■ Problem requirements: Render the items starting with the line that contains "Click manager name" and going on through the line that contains "click(463, 112)" as a JSON list of strings, one string per line, omitting blank lines.

■ Material to process:
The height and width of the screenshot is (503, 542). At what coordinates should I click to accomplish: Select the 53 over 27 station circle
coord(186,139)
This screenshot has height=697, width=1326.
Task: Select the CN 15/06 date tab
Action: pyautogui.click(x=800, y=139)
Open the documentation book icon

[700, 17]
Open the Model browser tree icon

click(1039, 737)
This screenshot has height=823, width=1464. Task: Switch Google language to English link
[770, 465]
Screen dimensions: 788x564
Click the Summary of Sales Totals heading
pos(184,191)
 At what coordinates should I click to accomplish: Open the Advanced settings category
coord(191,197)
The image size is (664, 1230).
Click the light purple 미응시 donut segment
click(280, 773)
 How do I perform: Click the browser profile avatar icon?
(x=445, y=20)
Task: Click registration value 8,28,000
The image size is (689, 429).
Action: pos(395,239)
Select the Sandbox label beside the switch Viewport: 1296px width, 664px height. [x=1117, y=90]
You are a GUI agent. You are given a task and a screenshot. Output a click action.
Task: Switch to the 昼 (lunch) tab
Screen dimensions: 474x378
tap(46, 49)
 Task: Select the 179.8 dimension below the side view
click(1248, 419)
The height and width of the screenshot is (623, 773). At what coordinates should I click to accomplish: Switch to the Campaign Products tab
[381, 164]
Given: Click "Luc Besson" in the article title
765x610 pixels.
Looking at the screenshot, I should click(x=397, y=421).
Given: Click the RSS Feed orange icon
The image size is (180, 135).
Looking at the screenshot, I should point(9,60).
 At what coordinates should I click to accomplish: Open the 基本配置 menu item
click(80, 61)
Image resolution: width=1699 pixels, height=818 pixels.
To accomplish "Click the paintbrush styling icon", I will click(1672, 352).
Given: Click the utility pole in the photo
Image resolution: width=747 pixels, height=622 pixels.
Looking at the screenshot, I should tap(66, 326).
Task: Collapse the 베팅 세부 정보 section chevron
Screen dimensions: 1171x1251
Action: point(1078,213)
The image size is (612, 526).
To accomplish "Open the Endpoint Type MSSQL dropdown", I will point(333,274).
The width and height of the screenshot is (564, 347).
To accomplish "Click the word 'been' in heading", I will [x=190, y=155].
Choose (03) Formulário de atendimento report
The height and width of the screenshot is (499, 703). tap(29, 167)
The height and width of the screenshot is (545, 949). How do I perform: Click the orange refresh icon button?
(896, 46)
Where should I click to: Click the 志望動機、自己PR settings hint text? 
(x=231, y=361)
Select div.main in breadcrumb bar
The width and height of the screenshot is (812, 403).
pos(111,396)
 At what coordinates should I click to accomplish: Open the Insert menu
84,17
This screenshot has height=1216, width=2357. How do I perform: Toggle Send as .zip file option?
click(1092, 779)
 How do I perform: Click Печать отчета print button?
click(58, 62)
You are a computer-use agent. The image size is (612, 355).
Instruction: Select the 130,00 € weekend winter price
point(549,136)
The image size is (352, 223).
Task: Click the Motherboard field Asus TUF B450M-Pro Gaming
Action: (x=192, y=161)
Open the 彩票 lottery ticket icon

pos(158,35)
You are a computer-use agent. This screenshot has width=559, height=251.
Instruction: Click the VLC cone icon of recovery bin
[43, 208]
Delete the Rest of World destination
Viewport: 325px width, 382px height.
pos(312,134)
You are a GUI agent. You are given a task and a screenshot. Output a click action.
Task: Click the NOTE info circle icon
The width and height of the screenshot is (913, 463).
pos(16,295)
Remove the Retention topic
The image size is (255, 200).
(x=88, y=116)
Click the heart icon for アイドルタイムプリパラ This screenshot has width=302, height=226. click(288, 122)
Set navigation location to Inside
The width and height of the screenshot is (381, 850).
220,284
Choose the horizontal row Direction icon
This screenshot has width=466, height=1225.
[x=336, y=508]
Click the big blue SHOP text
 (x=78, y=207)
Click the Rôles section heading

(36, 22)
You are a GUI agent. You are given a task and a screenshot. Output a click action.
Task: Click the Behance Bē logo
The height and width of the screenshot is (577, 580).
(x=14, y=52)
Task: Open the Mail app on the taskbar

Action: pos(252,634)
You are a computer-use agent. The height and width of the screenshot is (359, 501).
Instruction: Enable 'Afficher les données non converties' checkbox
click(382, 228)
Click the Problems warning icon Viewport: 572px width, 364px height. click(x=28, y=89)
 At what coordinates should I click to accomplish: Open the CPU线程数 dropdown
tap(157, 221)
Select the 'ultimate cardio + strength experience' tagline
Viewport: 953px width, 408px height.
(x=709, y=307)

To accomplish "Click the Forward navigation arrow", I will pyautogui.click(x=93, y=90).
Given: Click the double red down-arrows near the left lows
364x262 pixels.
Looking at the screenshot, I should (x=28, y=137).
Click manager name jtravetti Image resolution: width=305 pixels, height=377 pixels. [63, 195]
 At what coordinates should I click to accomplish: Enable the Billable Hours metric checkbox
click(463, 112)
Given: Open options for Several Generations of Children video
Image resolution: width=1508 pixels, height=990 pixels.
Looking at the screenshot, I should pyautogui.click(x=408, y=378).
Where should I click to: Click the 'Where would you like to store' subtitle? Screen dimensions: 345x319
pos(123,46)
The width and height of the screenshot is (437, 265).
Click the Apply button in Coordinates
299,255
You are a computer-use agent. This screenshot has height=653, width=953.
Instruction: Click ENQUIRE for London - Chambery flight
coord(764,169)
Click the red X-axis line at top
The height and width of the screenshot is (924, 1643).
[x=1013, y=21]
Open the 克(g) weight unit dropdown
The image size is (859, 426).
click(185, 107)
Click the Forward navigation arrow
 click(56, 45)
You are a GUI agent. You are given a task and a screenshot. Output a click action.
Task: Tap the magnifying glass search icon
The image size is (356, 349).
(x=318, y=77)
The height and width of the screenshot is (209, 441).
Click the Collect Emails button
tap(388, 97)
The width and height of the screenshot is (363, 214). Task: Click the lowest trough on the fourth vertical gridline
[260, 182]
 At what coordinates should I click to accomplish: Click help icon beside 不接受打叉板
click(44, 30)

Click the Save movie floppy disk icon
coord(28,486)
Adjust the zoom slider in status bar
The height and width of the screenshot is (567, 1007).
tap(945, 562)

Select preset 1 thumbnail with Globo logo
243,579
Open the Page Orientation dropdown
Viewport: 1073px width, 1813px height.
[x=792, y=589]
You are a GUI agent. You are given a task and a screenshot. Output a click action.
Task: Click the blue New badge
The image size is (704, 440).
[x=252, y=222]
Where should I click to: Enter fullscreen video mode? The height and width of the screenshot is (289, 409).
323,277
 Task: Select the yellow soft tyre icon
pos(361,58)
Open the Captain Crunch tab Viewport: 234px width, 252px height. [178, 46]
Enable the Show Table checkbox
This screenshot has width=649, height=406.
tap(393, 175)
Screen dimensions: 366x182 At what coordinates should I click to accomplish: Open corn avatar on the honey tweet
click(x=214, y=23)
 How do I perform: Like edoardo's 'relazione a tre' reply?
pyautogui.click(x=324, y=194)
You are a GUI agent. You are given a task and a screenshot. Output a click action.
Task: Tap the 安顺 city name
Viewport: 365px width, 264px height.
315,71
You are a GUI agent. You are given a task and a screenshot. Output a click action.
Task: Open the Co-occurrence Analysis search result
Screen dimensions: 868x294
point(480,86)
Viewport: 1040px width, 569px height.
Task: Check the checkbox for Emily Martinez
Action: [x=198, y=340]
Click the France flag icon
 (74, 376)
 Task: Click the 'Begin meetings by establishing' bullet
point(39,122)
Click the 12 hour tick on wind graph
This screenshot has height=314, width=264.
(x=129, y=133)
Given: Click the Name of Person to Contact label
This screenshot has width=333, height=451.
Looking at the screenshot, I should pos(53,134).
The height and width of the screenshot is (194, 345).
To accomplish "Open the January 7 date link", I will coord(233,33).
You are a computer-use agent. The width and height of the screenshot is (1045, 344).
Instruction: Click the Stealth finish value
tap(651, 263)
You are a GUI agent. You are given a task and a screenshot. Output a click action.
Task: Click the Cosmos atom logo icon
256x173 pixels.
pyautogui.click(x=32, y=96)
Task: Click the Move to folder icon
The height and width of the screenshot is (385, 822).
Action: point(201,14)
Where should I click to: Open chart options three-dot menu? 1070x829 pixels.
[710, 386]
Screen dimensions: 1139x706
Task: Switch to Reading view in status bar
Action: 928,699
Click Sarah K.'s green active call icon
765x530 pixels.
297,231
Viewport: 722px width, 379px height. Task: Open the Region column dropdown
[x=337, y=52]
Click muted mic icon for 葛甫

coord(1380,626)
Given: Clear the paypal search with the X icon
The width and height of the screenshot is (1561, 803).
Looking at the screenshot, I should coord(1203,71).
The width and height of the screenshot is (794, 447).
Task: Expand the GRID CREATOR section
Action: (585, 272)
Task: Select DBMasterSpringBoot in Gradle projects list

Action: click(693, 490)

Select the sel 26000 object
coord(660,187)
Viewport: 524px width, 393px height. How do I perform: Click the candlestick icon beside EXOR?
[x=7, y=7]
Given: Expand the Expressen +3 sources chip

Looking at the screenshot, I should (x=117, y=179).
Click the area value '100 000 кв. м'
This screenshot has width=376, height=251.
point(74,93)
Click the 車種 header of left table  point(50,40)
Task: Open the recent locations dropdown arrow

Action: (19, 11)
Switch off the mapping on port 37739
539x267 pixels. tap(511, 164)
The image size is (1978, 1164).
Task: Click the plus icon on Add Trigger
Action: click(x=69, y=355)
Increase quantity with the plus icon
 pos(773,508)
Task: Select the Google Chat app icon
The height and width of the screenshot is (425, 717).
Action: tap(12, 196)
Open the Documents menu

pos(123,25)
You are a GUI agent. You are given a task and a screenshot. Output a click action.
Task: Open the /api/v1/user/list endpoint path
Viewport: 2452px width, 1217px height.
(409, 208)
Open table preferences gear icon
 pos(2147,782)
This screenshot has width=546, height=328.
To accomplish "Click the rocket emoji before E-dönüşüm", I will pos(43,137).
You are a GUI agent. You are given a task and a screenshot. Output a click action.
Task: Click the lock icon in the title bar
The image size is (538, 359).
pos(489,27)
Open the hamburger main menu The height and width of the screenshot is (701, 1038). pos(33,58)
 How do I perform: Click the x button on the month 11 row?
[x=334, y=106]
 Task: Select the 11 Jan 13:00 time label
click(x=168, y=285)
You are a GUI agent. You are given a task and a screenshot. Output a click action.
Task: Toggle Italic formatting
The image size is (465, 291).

■ Written answer:
[
  "Click manager name jtravetti Image resolution: width=305 pixels, height=377 pixels. [63, 195]",
  " At what coordinates should I click to accomplish: Enable the Billable Hours metric checkbox",
  "click(463, 112)"
]